This is an appeal from a decree on a libel for damages for injury to the sailor libelant claimed to be due to the unseaworthiness of the vessel on which he was employed and, in any event, for his maintenance and cure.
Motion was made to dispriss the appeal on the ground that the record does not show a petition and allowance by the District Court of aii appeal.
The record in this case shows no formal petition for or allowance of appeal, but such petition and allowance may be inferred from the evidence’of the acts of the lower court and counsel with reference to matters occurring subsequent to such petition and allowance. In the following cases the petition and allowance of the appeal were proved by showing the action of the court in approving of a bond on appeal or in the approval of the bond and the signing of the citation. Sage v. Central Railroad Company, 1877, 96 U.S. 712, 24 L.Ed. 641; Brandies v. Cochrane, 1881, 105 U.S. 262, 26 L.Ed. 989; Weinstein v. Black Diamond S. S. Corporation et al., 1929, 2 Cir., 31 F.2d 519.
We have held the approval of the bond sufficient even where it recited that the appellants “[were] about to take an appeal.” Crescent Wharf & Warehouse Co. v.

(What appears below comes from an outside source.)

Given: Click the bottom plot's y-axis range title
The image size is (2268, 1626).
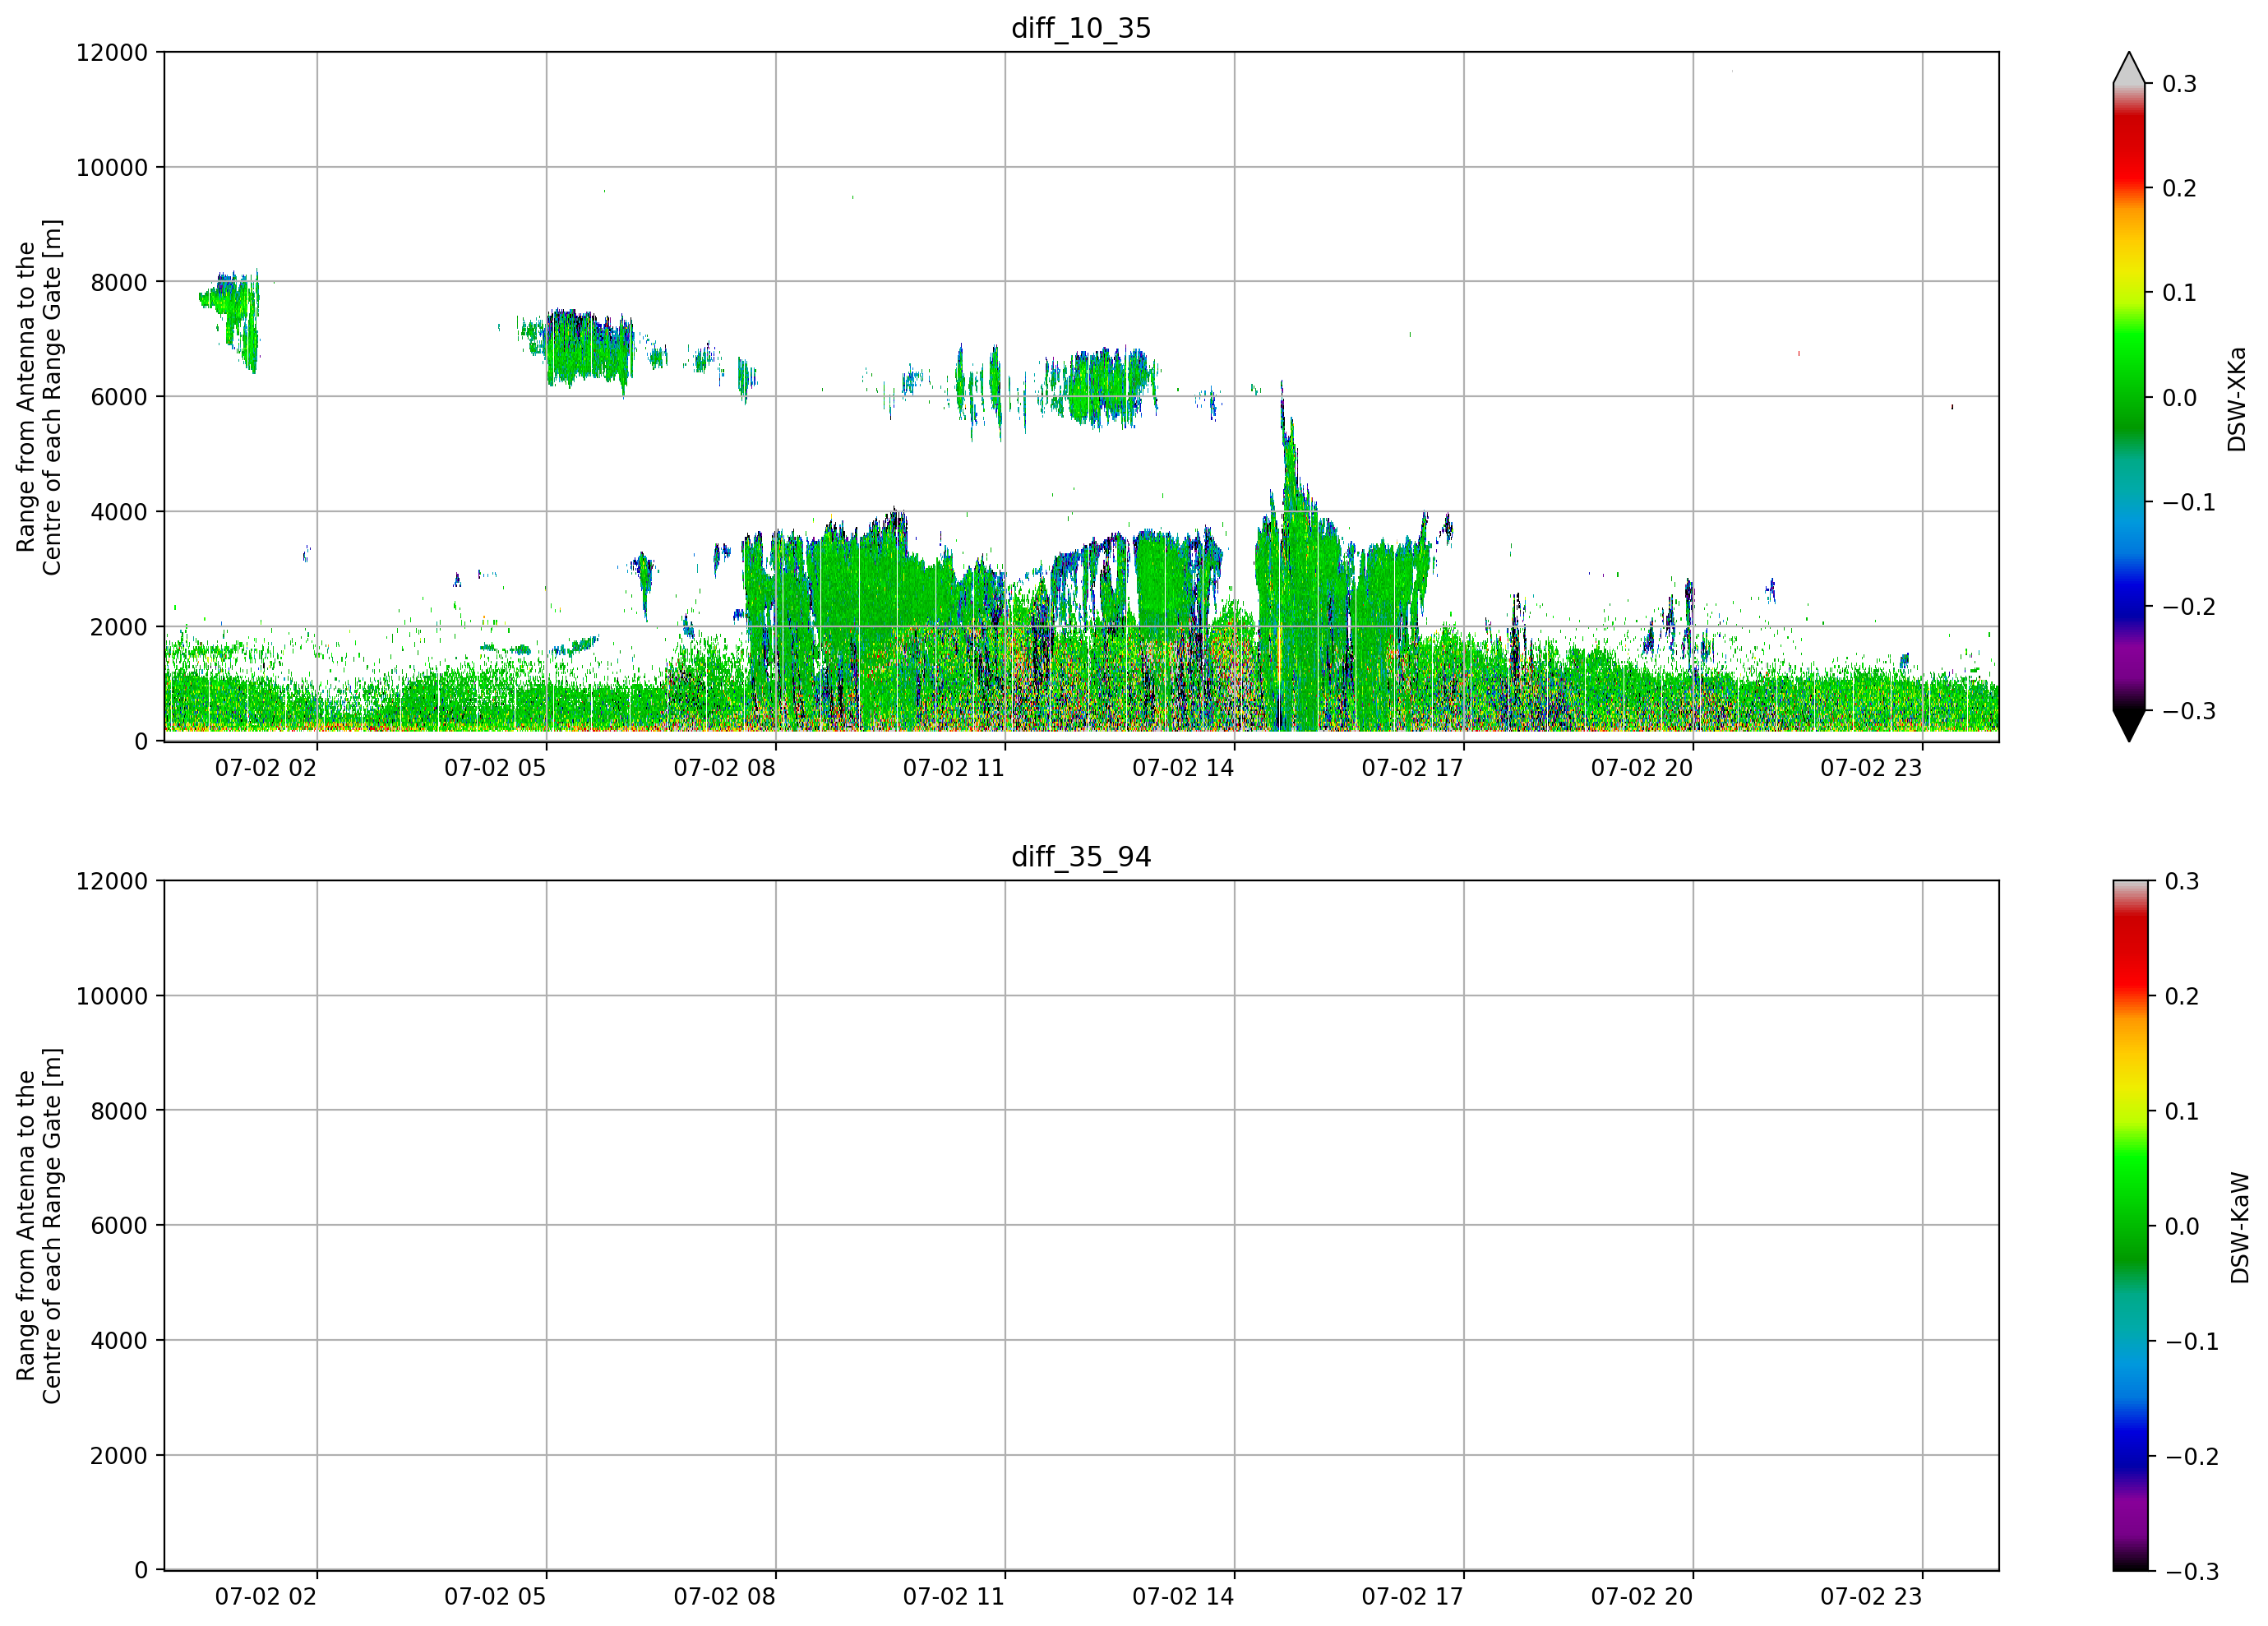Looking at the screenshot, I should pyautogui.click(x=39, y=1226).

Pillsbury, 9 Cir., 93 F.2d 761, decided January 4, 1938.
*740Since in all these cases, except the last, the only evidence of the jurisdictional step of petitioning for and allowing the appeal is in acts by the judge of the District Court subsequent, to such allowance, from which the inference was drawn establishing the prior act of allowance, we are required to examine the record in this case for evidence of such subsequent action by the court. The record shows the following acts to have occurred:
On the 2d day of February, 1937, a written stipulation between the respective parties, providing what the apostles on appeal should contain and include, was filed with the clerk of the United States District Court for the Western District of Washington. This stipulation provided in part as follows:
“It is hereby stipulated by and between Grosscup, Morrow & Ambler, proctors for libelant, and Stratton, Leader, Little & Stratton, proctors for claimant, that on the appeal of the above entitled cause to the United States Circuit Court of Appeals for the Ninth Circuit, the apostles shall contain and include the following papers, proceedings and evidence, to-wit.” (Italics supplied.)

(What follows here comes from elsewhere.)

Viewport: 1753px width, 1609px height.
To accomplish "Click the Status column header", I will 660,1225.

On the 2d day of February, 1937, and on the same day the above stipulation was filed with the clerk, the District Court upon application duly made in open court entered an order • transmitting and certifying exhibits to the Circuit Court of Appeals. In addition to an itemization of the exhibits to be certified and transmitted to the Circuit Court, the order provided as follows:
“Ordered that the clerk be and is hereby directed to transmit and certify to the United States Circuit Court of Appeals for the Ninth Circuit all the exhibits introduced into evidence in the above entitled case as above itemized, and further that the clerk be directed to forward his certification of the foregoing exhibits, together with the exhibits, to the United States Circuit Court of Appeals for the Ninth Circuit.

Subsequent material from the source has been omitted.